IS-PCR based approaches for Inv22 genotyping have proved to enable detection and semi-quantitative assessment of carrier mosaicisms, and performed robustly over wide ranges of DNA qualities and procedural conditions, including for prenatal diagnosis [38]. The key step to achieve successful inverse-PCR protocols is the formation of DNA circles from restriction fragments by self-end ligation. Rossetti et al. (2008) [16] estimated the circularization efficiency range from 2–10 units of templates per circle for the formation of DNA circles of approximately 20 kb.

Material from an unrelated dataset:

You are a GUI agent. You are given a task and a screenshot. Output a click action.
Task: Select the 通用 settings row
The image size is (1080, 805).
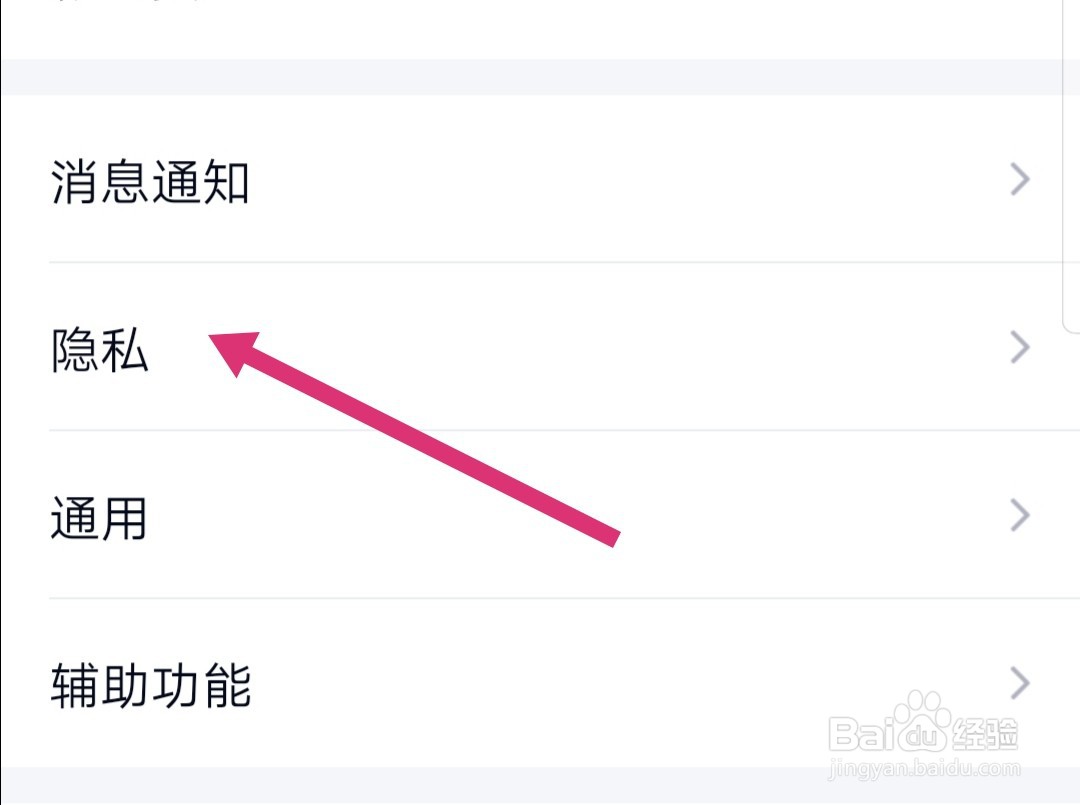(x=540, y=515)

Despite ongoing efforts to develop technical approaches that would correctly diagnose hypothetical equally-oriented int22h-mediated rearrangements [36] (Figure 1), only recently have such genotypes been found. Notably, a recent paper of Abou-Elew et al. (2011) [39] reported three cases with signal patterns associated with Del22 (two Del22 type II and one Del22 type I) in a group of 13 Egyptian patients with HA by use of the new IS-PCR based two-test approach. This finding is somewhat unexpected taking into account that Del22 involves a loss of more than 500 kb of genomic DNA spanning a number of genes, five of which predict well characterized syndromes with specifically defined phenotypes in addition to HA [40]. In addition, Abelleyro et al. (2011) [40] presented a different practical approach to support the molecular diagnosis of Del22, by stating the absence or presence of a number of evenly spaced STS (sequence tagged sites) in order to confirm or to exclude the Del22 associated gap, respectively.